Exercise objective: Copy the records exactly, leaving out every picture.

Supplied records:
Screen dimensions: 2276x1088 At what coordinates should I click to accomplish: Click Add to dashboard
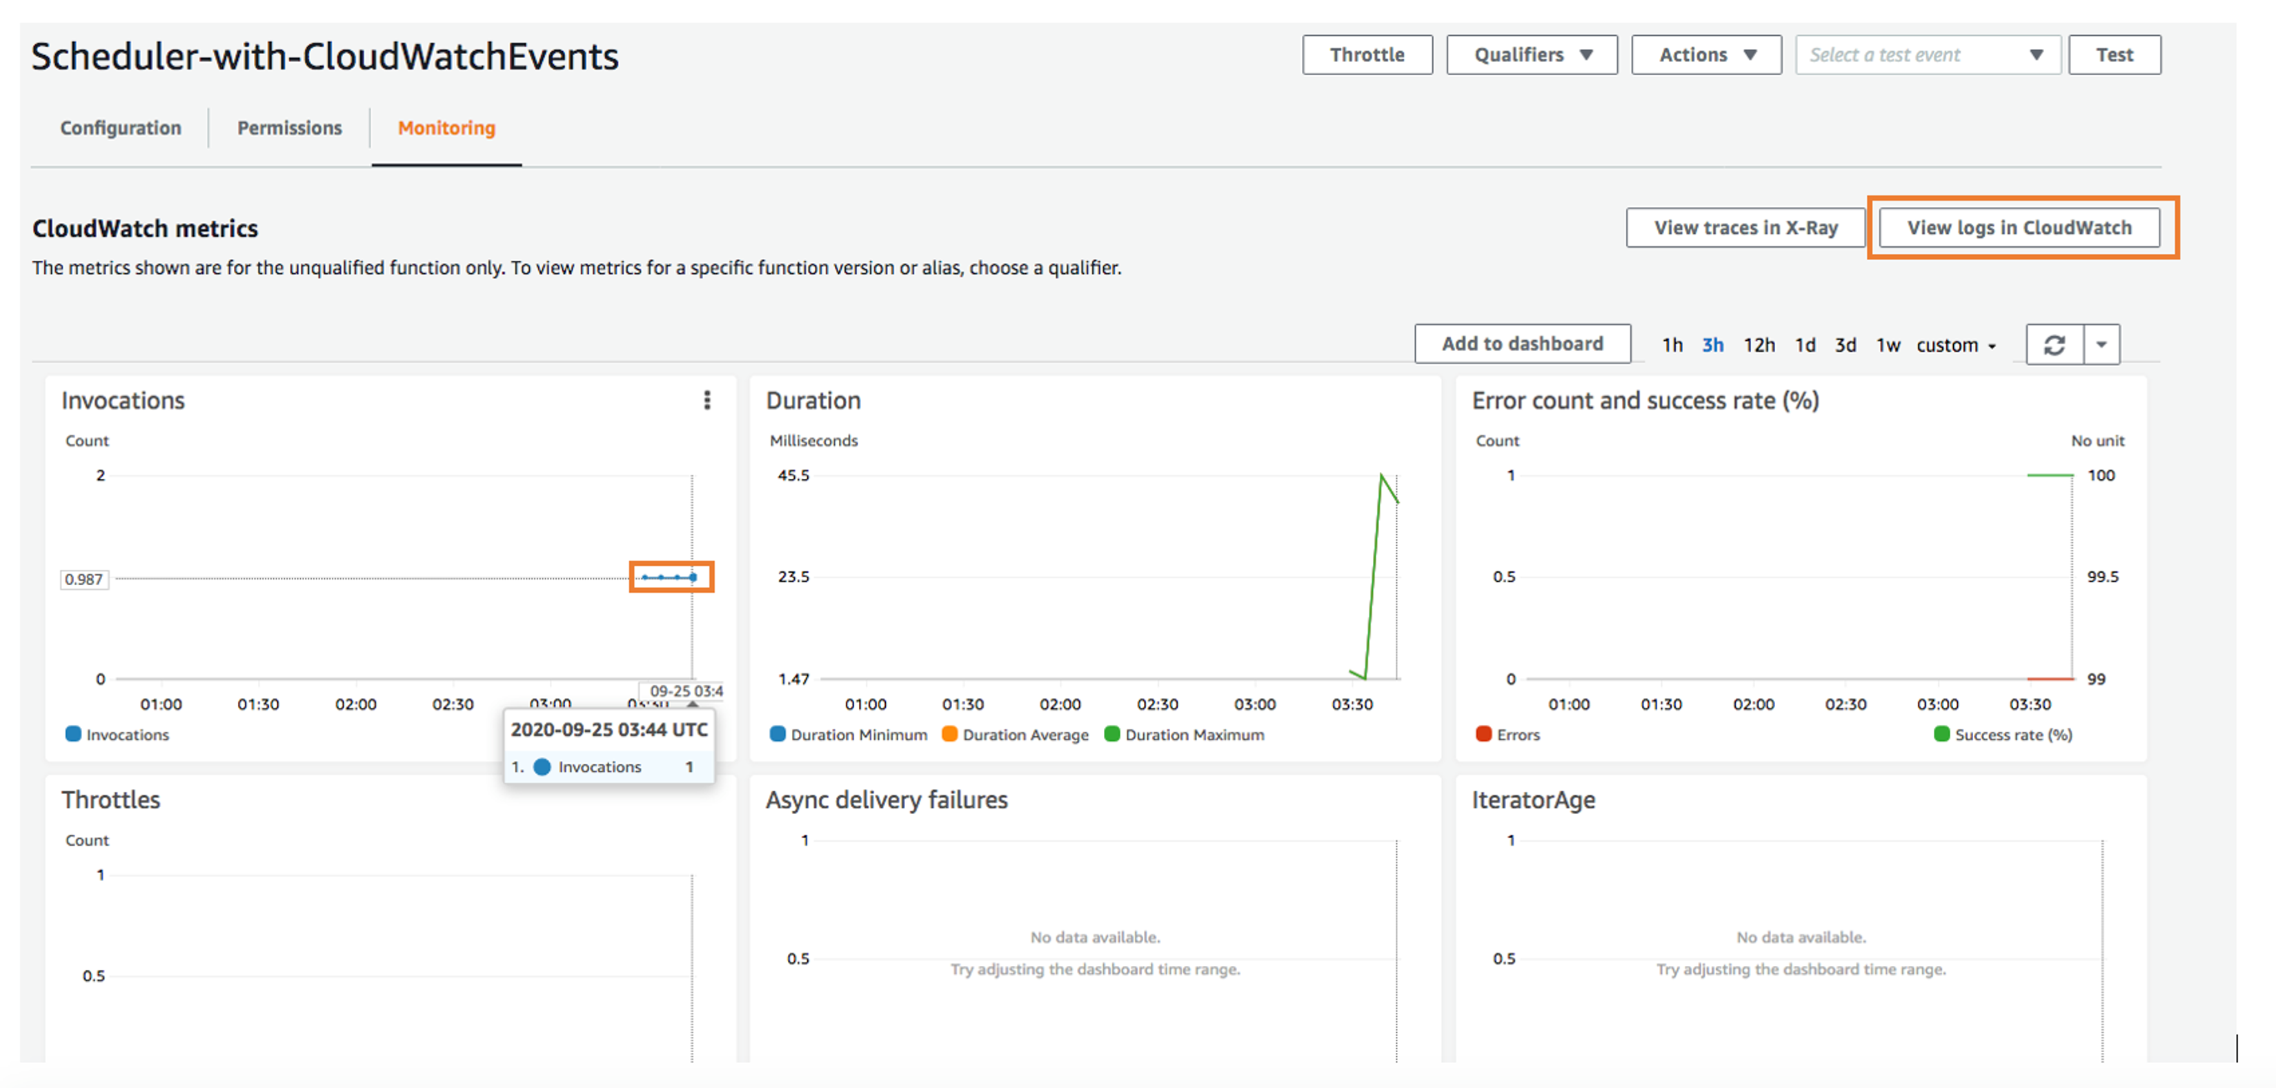coord(1522,343)
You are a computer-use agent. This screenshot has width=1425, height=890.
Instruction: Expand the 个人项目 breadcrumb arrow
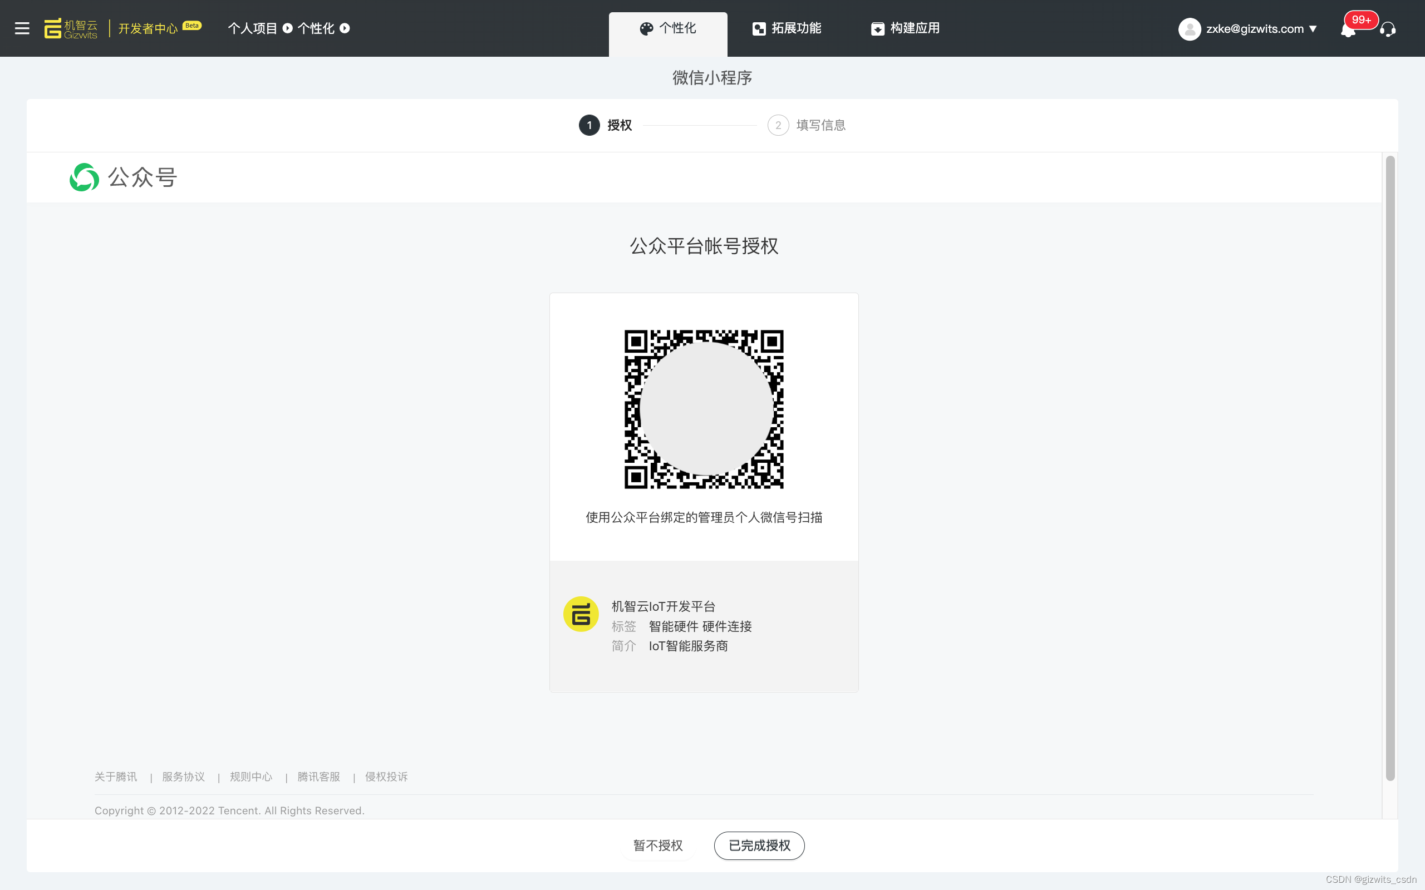287,28
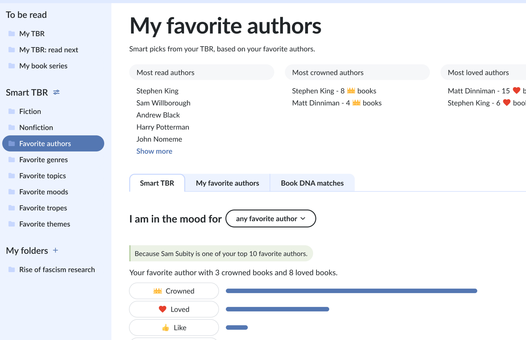Viewport: 526px width, 340px height.
Task: Open My TBR: read next list
Action: tap(48, 50)
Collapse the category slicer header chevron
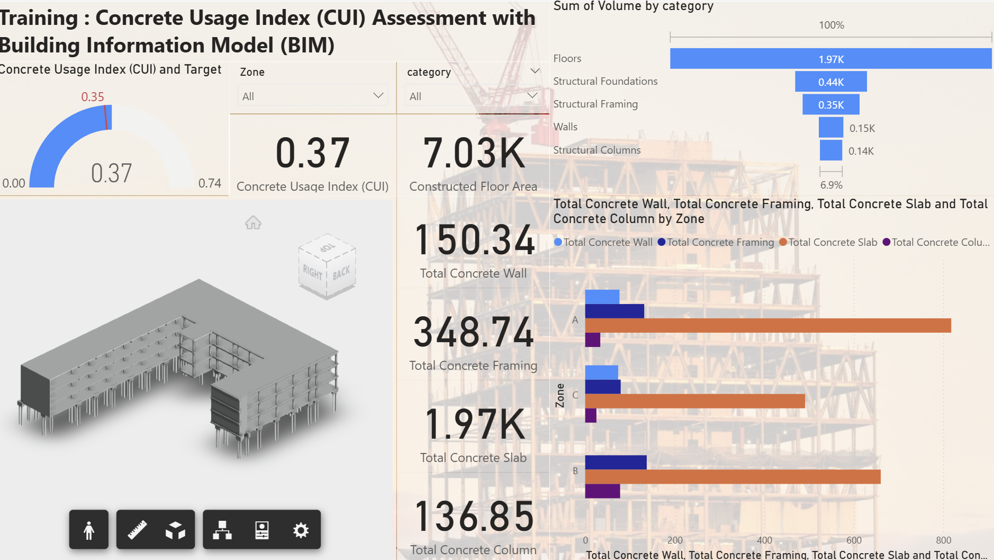Image resolution: width=994 pixels, height=560 pixels. click(x=536, y=70)
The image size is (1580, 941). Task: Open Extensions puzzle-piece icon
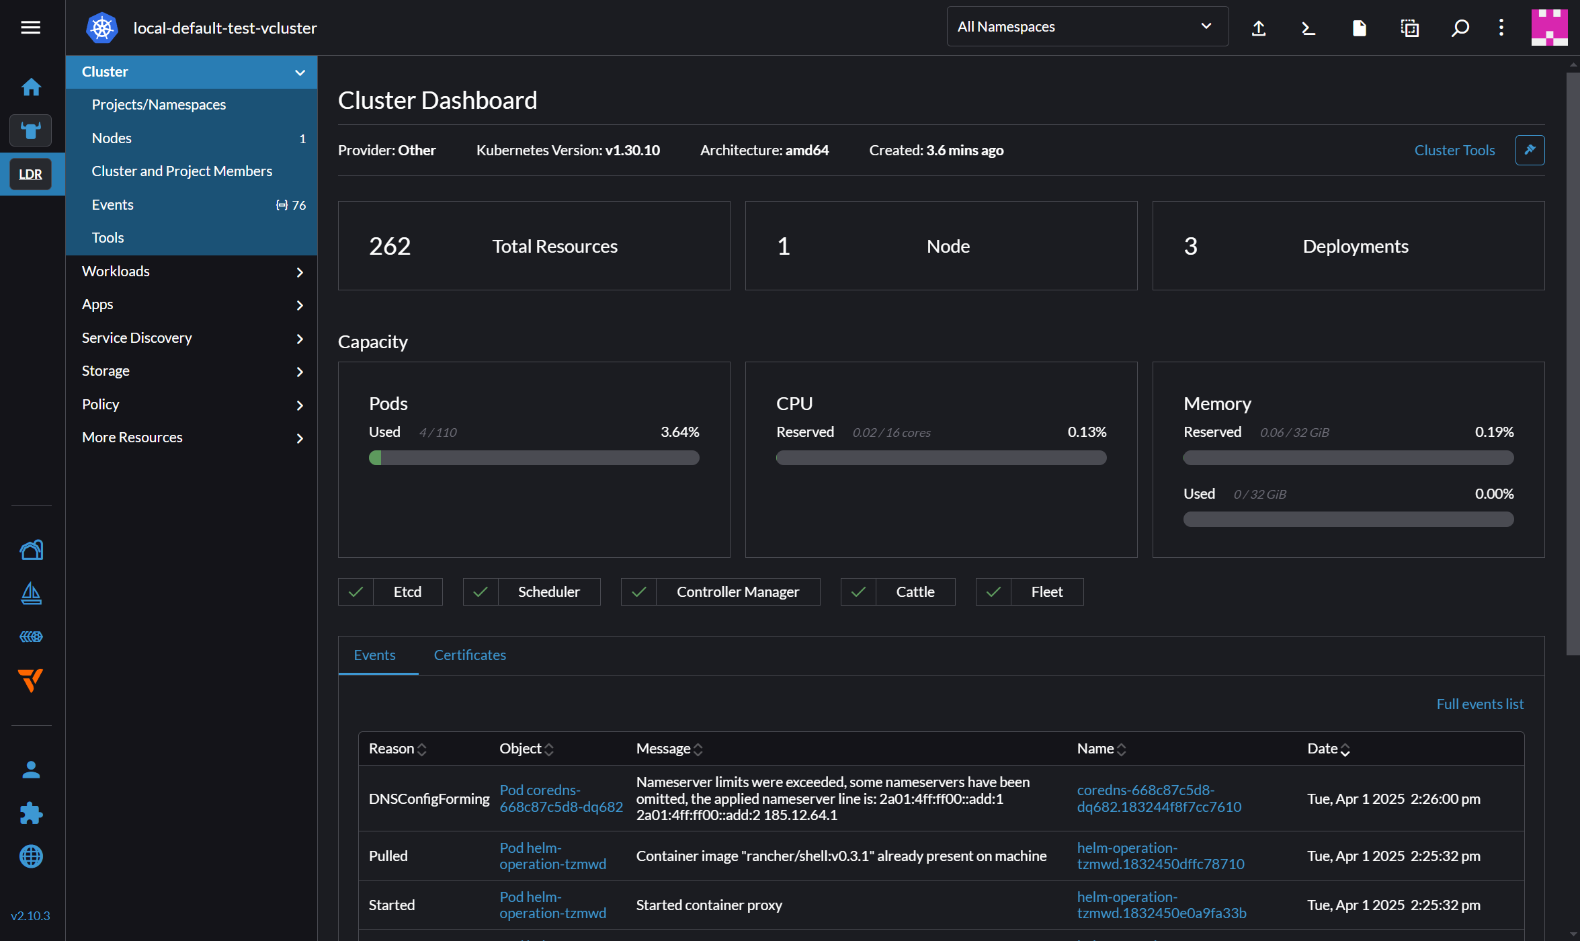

Answer space:
Screen dimensions: 2276x1088 At what coordinates should I click to accomplish: Click Add to dashboard
coord(1522,343)
You are a computer-use agent. This screenshot has width=1425, height=890.
Instruction: Expand the 个人项目 breadcrumb arrow
287,28
Viewport: 526px width, 340px height.
Task: Open My TBR: read next list
Action: tap(48, 50)
Collapse the category slicer header chevron
Image resolution: width=994 pixels, height=560 pixels. click(x=536, y=70)
The image size is (1580, 941). Task: Open Extensions puzzle-piece icon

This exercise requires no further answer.